▸ **Required work**: Rewrite the rows below, from the one containing "Настроить (535, 1672)" through the last row, as a numbered list, leaving out any blank lines.

-- START OF Data entries --

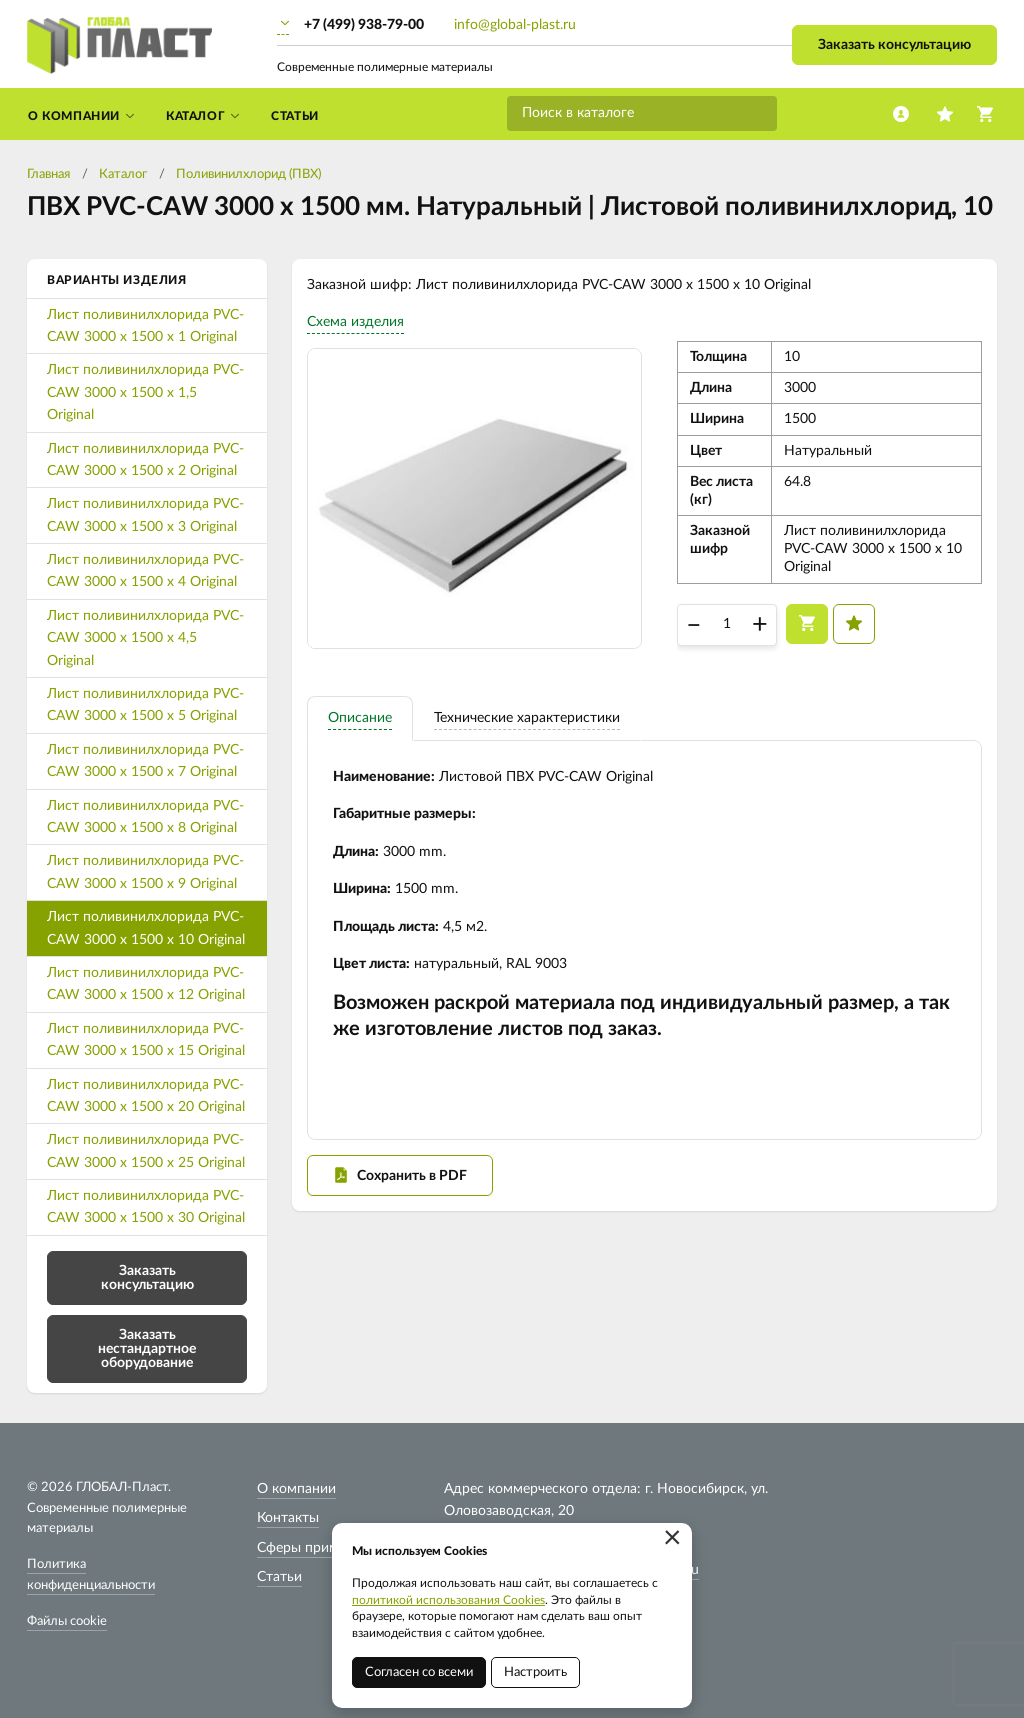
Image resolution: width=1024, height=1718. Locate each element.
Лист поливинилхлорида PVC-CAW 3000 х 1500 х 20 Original (146, 1096)
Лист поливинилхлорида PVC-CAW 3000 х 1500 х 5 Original (145, 705)
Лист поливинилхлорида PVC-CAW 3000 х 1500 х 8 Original (145, 817)
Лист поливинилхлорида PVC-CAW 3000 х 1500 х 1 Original (145, 326)
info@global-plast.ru (515, 25)
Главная (48, 174)
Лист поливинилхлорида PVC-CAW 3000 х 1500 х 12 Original (146, 984)
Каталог (123, 174)
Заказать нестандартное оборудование (147, 1349)
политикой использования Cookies (448, 1600)
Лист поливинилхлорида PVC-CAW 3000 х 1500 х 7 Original (145, 761)
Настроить (535, 1672)
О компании (296, 1489)
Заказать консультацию (894, 45)
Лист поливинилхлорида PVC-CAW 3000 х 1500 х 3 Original (145, 515)
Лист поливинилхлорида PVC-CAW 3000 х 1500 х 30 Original (146, 1207)
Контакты (288, 1518)
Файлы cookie (67, 1621)
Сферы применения (320, 1548)
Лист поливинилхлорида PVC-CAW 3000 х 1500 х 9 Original (145, 872)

-- END OF Data entries --

▸ **Task solution**:
1. Настроить (535, 1672)
2. О компании (296, 1489)
3. Заказать консультацию (894, 45)
4. Лист поливинилхлорида PVC-CAW 3000 х 1500 х 3 Original (145, 515)
5. Лист поливинилхлорида PVC-CAW 3000 х 1500 х 30 Original (146, 1207)
6. Контакты (288, 1518)
7. Файлы cookie (67, 1621)
8. Сферы применения (320, 1548)
9. Лист поливинилхлорида PVC-CAW 3000 х 1500 х 9 Original (145, 872)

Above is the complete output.